At the start of this section, we laid out some bullet points for the steps required to compute our final result. This closure effectively handles all but the final point (comparing the events for each character). The closure will:

Once we finish defining this closure (which accounts for the bulk of this method), we can build a complete graph of the work to be done.

The .join() method on Future allows us to transform two separate futures into a single future that will resolve once each of the individual futures resolves. By using this, we can run our closure twice, in parallel, once for each character name. Since the return of a .join() is yet another future, we can chain a call to .and_then() to perform a final task that consumes the final values from each call to name_to_event_set.

This diagram shows how these tasks might be scheduled on our tokio core.

flow of futures to compute result

Each box inside the blue groupings roughly corresponds to the 3 .and_then() calls chained to the initial call to get_json(). Each of these steps echoes work we did previously so I won't go into detail on them.

The final step performs the intersection on the two event sets, and uses the .min_by_key() method to either find None or Some(event) with the lowest start field.

You may have noticed the definition for the Event struct had a long list of traits derived for it, most of which were not required for the other types we defined.

The Eq, Hash, and PartialEq are what allow Event to be stored in a HashSet.

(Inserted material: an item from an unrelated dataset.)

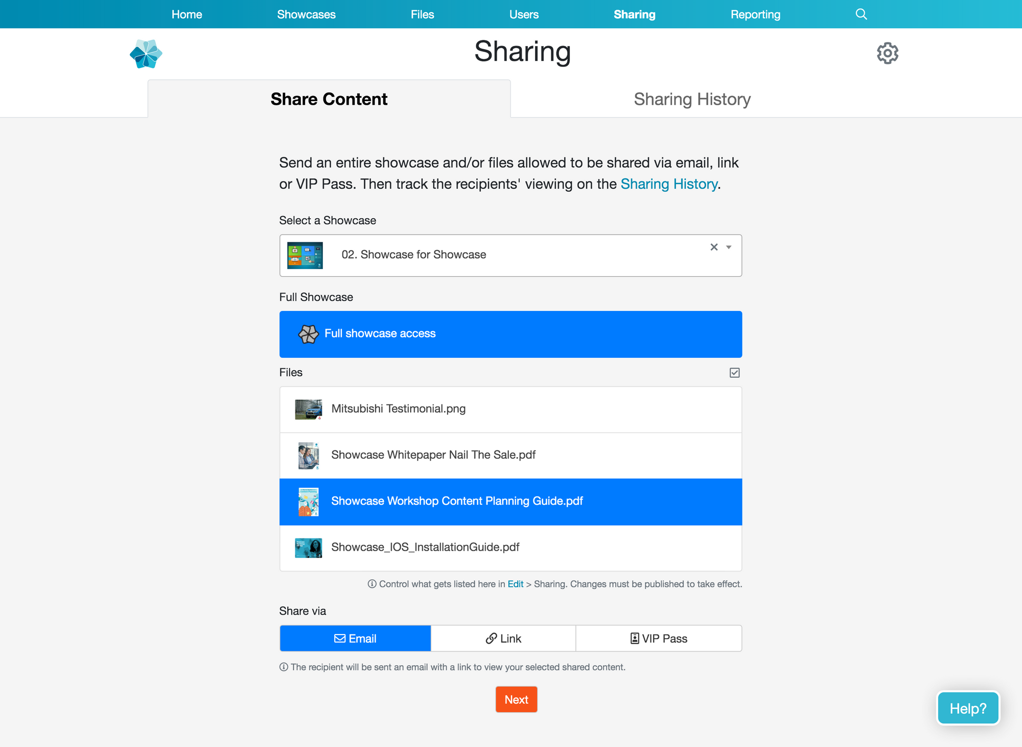Choose VIP Pass share method
Viewport: 1022px width, 747px height.
click(658, 639)
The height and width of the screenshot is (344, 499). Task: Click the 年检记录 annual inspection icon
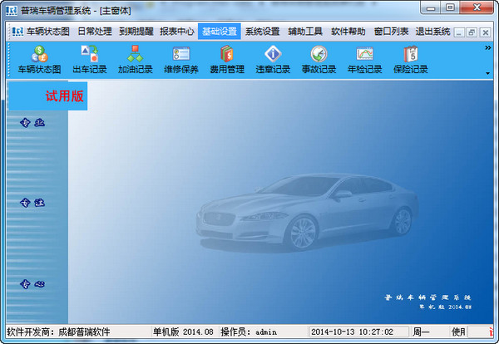tap(364, 60)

Writing the first-event binary

Here's src/bin/first-event.rs

extern crate marvel_explorer;
use marvel_explorer::MarvelClient;
use std::env;

fn main() {
    let key = env::var("MARVEL_KEY").unwrap();
    let secret = env::var("MARVEL_SECRET_KEY").unwrap();
    let client = MarvelClient::new(key, secret);
    let name1: String = env::args().nth(1).unwrap();
    let name2: String = env::args().nth(2).unwrap();
    match client.earliest_event_match(&name1, &name2) {
        Err(e) => eprintln!("{:?}", e),
        Ok(maybe_event) => {
            println!("{:?}", maybe_event);
        }
    };
}

Here's the final output:

$ cargo run --bin first-event Deadpool Nightcrawler
    Finished dev [unoptimized + debuginfo] target(s) in 0.0 secs
     Running `target/debug/first-event Deadpool Nightcrawler`
Some(Event { id: 318, title: "Dark Reign", start: Some("2008-12-01 00:00:00"), description: "Norman Osborn came out the hero of Secret Invasion, and now the former Green Goblin has been handed control of the Marvel Universe. With his Cabal and the Dark Avengers at his side, can anything stop this long time villain from reshaping the world in his own image? And what has become of the heroes?" })

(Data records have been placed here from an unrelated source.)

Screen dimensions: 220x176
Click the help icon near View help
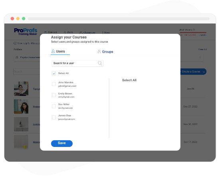pos(15,43)
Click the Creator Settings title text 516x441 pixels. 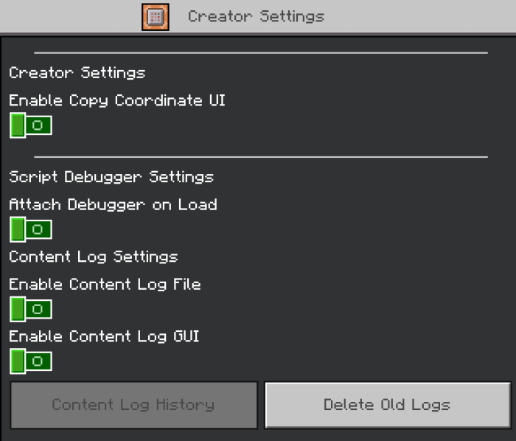(256, 16)
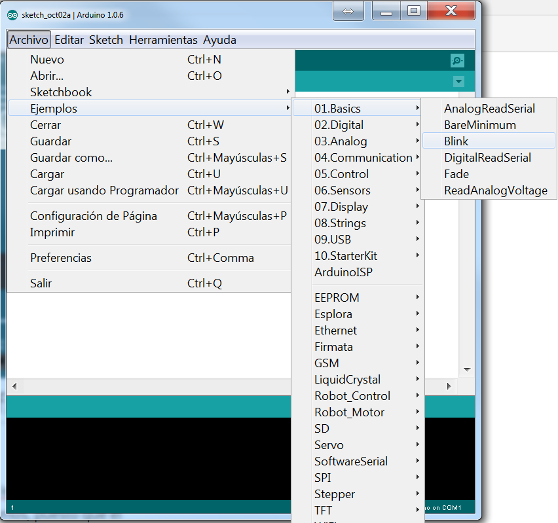
Task: Click the scroll-down arrow in the examples list
Action: pyautogui.click(x=467, y=369)
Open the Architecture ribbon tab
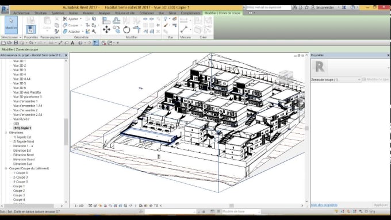The width and height of the screenshot is (391, 220). point(21,13)
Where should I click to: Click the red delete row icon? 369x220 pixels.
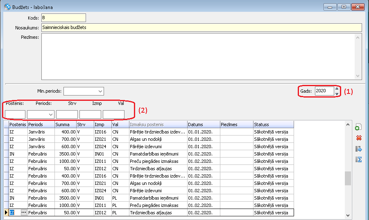[x=359, y=138]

Not as pretty as the other table-based outputs, but it does the job. Since we're using the debug format token, we can see if the two characters have a match or none at all since the printed output will show one of Some(... blob of data ...), None, or some kind of error.

Wrapping Up

This has been a guided tour of working with an assortment of libraries to build a small client for the Marvel Comics API.

While the code may not be production-ready, it shows how quickly a somewhat trivial task can send a developer into dealing with topics that wouldn't require attention when working in another language.

Notably, our interior mutability handling is not thread-safe, so concurrent access to UriMaker in our implementation for MarvelClient#earliest_event_match() could result in a panic! at runtime. I suggest you check out Ricardo Martins' Interior Mutability in Rust, part 2: thread safety for an in-depth guide on thread-safe alternatives to RefCell.

At the very least, I hope this series helps to "break the ice," highlighting topics for further reading.